The United States scrapped 14 million autos while buying only 10 million last year, shrinking the country’s car and light duty truck fleet to 246 million from a record high of 250 million, according to the report to be released on Wednesday by nonprofit group the Earth Policy Institute (EPI).
And this occurred at the same time that the population grew by three million people, or one percent. This is a decline in per capita consumption of nearly 3 percent in one year. Why?
Cities are taking a variety of steps, like adding rapid bus lanes and light duty rail, to fight traffic congestion and air pollution. Some are raising parking meter prices and cutting down the required parking spaces per building, the report said.
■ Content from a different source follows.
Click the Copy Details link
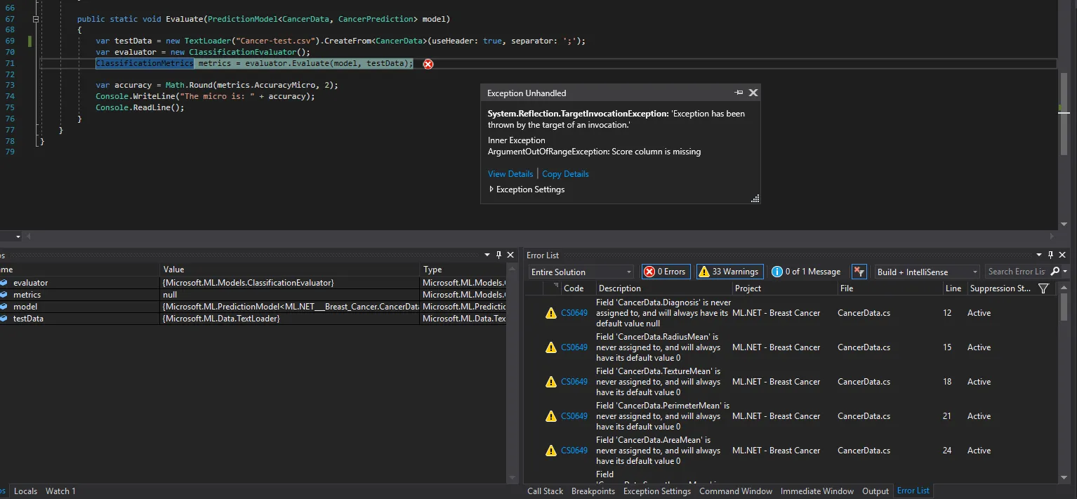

… Market saturation of autos, urbanization, high oil prices that reached a record $147 a barrel in 2008, and the uncertain economy have helped cut car sales, Brown said. Given those forces, sales may never reach the 17 million per year level they were between 1999 and 2007, he said.
Because more people live in cities than a few decades ago, young people, particularly those burdened with student loans, are foregoing car purchases, the report said.
These are all factors that are a direct consequence of a rising population density. The article goes on to note the silver lining:
A continued drop in auto purchases could cut long-term oil demand and greenhouse gas emissions from transportation. he said. It could also lead to increases in steel supplies as big cars get recycled, Brown said.
But Brown missed the huge dark side of all of this: per capita employment in the auto industry is declining. That wouldn’t be a problem if it was picking up in some other industry at an equal rate, but it isn’t. This is just one example of how a rising population density in the U.S. is driving down per capita consumption and, thus, per capita employment right along with it.
Misguided environmentalists will counter that this is a good trend, necessary to stem global warming and resource depletion. Wrong. The environment doesn’t give a damn about per capita consumption. Rather, it’s total consumption that’s the problem. The only way to reduce total consumption while maintaining high levels of employment is through a reduction in our population, back to a level where over-crowding doesn’t cramp our standard of living, a level that will also be sustainable in terms of our demand for resources and our impact on the environment.